Key-Value Operations

Specialized operations for key-value pair streams including aggregations, joins, and state management.

class PairDStreamFunctions[K, V] {
  // Aggregations
  def groupByKey(): DStream[(K, Iterable[V])]
  def reduceByKey(reduceFunc: (V, V) => V): DStream[(K, V)]
  def combineByKey[C](createCombiner: V => C, mergeValue: (C, V) => C, mergeCombiner: (C, C) => C): DStream[(K, C)]
  
  // Window aggregations
  def reduceByKeyAndWindow(reduceFunc: (V, V) => V, windowDuration: Duration, slideDuration: Duration): DStream[(K, V)]
  
  // State management
  def updateStateByKey[S](updateFunc: (Seq[V], Option[S]) => Option[S]): DStream[(K, S)]
  def mapWithState[StateType, MappedType](spec: StateSpec[K, V, StateType, MappedType]): MapWithStateDStream[K, V, StateType, MappedType]
  
  // Joins
  def join[W](other: DStream[(K, W)]): DStream[(K, (V, W))]
  def leftOuterJoin[W](other: DStream[(K, W)]): DStream[(K, (V, Option[W]))]
}

Key-Value Operations

Window Operations

Time-based windowing operations for aggregating data across multiple time intervals.

// Basic windowing
def window(windowDuration: Duration, slideDuration: Duration): DStream[T]
def countByWindow(windowDuration: Duration, slideDuration: Duration): DStream[Long]

// Windowed reductions
def reduceByWindow(reduceFunc: (T, T) => T, windowDuration: Duration, slideDuration: Duration): DStream[T] 
def reduceByWindow(reduceFunc: (T, T) => T, invReduceFunc: (T, T) => T, windowDuration: Duration, slideDuration: Duration): DStream[T]

Window Operations

State Management

Stateful processing capabilities for maintaining state across streaming batches with fault tolerance.

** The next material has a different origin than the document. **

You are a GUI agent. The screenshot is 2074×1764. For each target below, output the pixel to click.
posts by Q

// StateSpec for mapWithState
object StateSpec {
  def function[KeyType, ValueType, StateType, MappedType](
    mappingFunction: (KeyType, Option[ValueType], State[StateType]) => Option[MappedType]
  ): StateSpec[KeyType, ValueType, StateType, MappedType]
}

abstract class State[S] {
  def exists(): Boolean
  def get(): S
  def update(newState: S): Unit
  def remove(): Unit
  def isTimingOut(): Boolean
}

State Management

Java API

Java-friendly wrappers providing the same functionality with Java-compatible interfaces and type system.

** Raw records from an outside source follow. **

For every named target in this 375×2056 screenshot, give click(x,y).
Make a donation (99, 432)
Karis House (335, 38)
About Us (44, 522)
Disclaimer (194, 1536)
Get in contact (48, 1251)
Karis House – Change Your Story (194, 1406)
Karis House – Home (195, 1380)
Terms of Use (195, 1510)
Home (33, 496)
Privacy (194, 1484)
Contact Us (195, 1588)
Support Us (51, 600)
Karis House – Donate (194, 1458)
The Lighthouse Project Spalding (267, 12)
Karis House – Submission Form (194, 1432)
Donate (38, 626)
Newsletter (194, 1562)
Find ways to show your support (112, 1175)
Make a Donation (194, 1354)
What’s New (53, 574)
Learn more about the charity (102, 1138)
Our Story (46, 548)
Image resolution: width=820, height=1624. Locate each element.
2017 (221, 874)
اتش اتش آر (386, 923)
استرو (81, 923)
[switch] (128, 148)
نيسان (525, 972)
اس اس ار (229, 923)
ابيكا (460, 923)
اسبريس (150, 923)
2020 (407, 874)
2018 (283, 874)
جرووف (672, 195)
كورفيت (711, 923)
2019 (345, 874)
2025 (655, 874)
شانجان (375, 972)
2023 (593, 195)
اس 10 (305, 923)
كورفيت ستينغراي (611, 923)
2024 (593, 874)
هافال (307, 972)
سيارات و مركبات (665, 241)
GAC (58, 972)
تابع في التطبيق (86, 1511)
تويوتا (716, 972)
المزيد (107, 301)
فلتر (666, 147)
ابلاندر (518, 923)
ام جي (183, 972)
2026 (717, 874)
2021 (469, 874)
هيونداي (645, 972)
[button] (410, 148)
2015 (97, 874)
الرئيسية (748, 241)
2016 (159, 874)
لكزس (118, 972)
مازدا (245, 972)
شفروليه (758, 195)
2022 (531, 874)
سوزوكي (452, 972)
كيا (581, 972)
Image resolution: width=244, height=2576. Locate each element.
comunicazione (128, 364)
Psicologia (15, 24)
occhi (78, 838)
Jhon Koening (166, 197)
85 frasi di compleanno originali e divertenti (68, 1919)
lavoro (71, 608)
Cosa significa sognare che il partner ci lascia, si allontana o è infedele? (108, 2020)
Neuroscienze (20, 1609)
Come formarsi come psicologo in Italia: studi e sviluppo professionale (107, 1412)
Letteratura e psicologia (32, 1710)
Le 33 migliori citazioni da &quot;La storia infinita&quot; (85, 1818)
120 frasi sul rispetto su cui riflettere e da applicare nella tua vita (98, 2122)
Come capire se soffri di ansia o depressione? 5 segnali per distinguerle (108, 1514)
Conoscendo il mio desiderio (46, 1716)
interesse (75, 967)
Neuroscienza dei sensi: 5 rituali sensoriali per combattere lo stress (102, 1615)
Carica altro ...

public class JavaStreamingContext {
  public JavaStreamingContext(SparkConf conf, Duration batchDuration);
  public JavaDStream<String> socketTextStream(String hostname, int port);
  public void start();
  public void awaitTermination();
}

public class JavaDStream<T> {
  public <R> JavaDStream<R> map(Function<T, R> f);
  public JavaDStream<T> filter(Function<T, Boolean> f);
  public <R> JavaDStream<R> flatMap(FlatMapFunction<T, R> f);
  public void foreachRDD(VoidFunction<JavaRDD<T>> foreachFunc);
}

Java API

Event Monitoring

Listener system for monitoring streaming application performance, batch processing, and receiver status.

trait StreamingListener {
  def onStreamingStarted(streamingStarted: StreamingListenerStreamingStarted): Unit
  def onBatchSubmitted(batchSubmitted: StreamingListenerBatchSubmitted): Unit  
  def onBatchCompleted(batchCompleted: StreamingListenerBatchCompleted): Unit
  def onReceiverStarted(receiverStarted: StreamingListenerReceiverStarted): Unit
  def onReceiverError(receiverError: StreamingListenerReceiverError): Unit
}

Event Monitoring

Types

// Time-related types
case class Duration(milliseconds: Long) {
  def +(that: Duration): Duration
  def -(that: Duration): Duration  
  def *(times: Int): Duration
  def /(that: Duration): Double
}

case class Time(milliseconds: Long) {
  def +(that: Duration): Time
  def -(that: Duration): Time
  def -(that: Time): Duration
}

case class Interval(beginTime: Time, endTime: Time) {
  def duration(): Duration
}

// Helper objects
object Seconds {
  def apply(seconds: Long): Duration
}

object Minutes {
  def apply(minutes: Long): Duration  
}

object Milliseconds {
  def apply(milliseconds: Long): Duration
}